The bathroom is an intimate room, not a place for cold, hard edges. So why is concrete increasingly used in bathrooms? “Concrete can be sculpted and shaped to work ergonomically with the human body, which is important for a bathroom space. And concrete doesn't rot: it's durable, it's water resistant, and it holds up to mold,” says Fu-Tung Cheng, principal, Cheng Design, Berkeley, Calif. Combine concrete's beautiful forms with comfortable utility and concrete becomes an obvious material of choice.

Design

Amplifying the natural attributes of concrete, Cheng's Natoma bath included a sculptural countertop with two integral sinks spanning 12 feet. The polished color-free concrete floor included troweled-in beach glass, turquoise, and mother-of pearl.

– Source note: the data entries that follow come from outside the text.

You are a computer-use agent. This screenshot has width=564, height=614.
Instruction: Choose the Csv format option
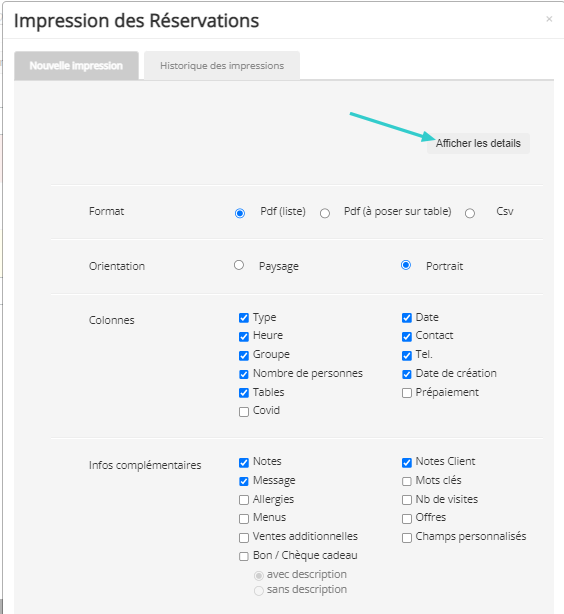pyautogui.click(x=470, y=213)

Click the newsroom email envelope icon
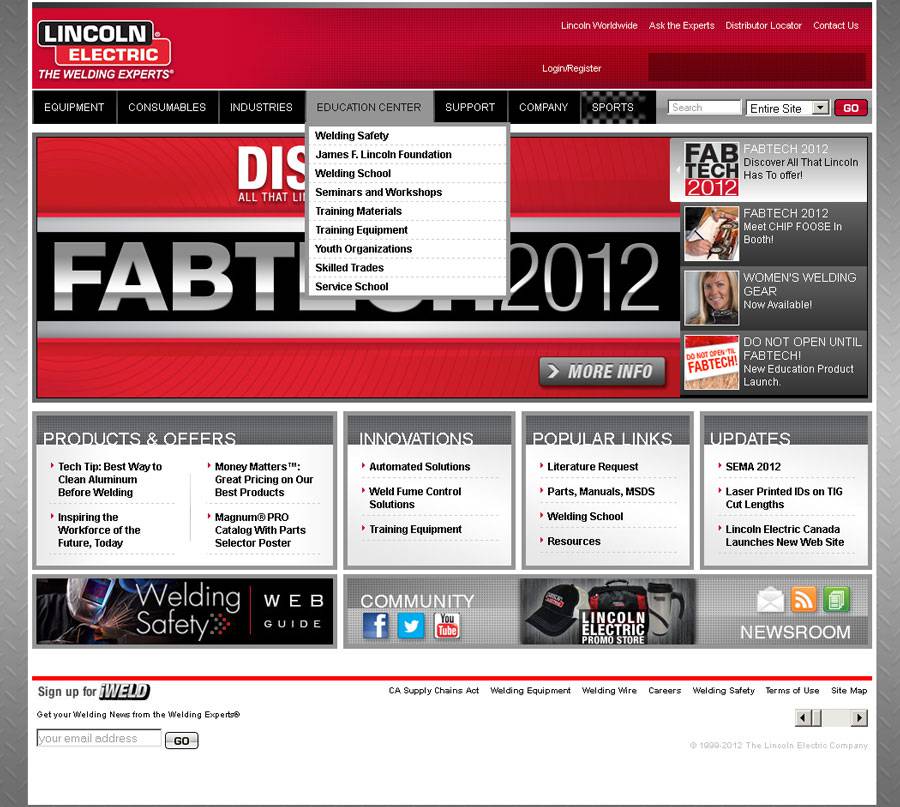pos(770,599)
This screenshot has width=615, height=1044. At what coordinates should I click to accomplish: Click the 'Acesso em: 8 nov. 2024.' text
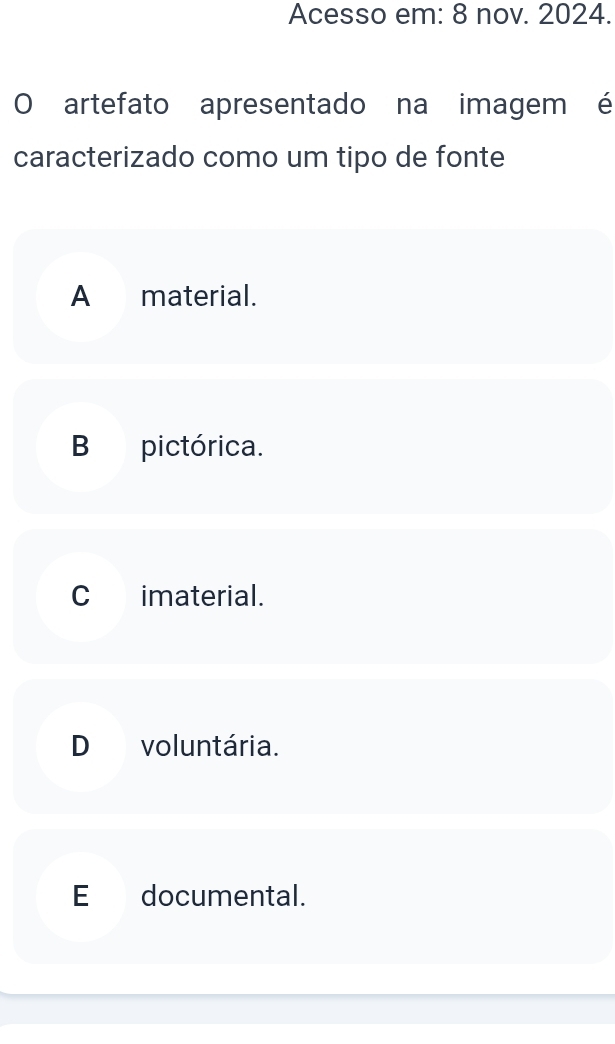(x=449, y=15)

Photo: Matthew Millman Photography

Chris Becker is big on design. Becker, president of Becker Architectural Concrete, South St. Paul, Minn., collaborates with homeowners and designers, who come to him with their own design ideas, to determine the best way to build. Becker uses Auto-Cad and “Sketch Up,” software to create renderings that give the client multiple views. “They try on the installation to see how the design will fit,” says Becker. “The challenge is to thoroughly interview the client to determine what they are looking for.” He offers clients four different countertop choices using the branded name Creo Cast Concrete:

  • cast-in-place using his own mix design
  • Buddy Rhodes's pressed method
  • Fu-Tung Cheng's Pro-Formula mix
  • his own reverse-cast mix


  • Countertops

    Mike McDaniel, an interior designer with Robb and Stuckey, Scottsdale, Ariz., combined Asian and Western influences to contrast raw timber and natural stone with stained and cast concrete. The main countertop was made with the Cheng mix finished in place, right side up, instead of the usual reverse-cast method. This permitted a burnished trowel finish to create the aged appearance the owner desired. The installation was epoxy sealed to protect against water and the unique Kohler Purist sinks and faucets completed the work.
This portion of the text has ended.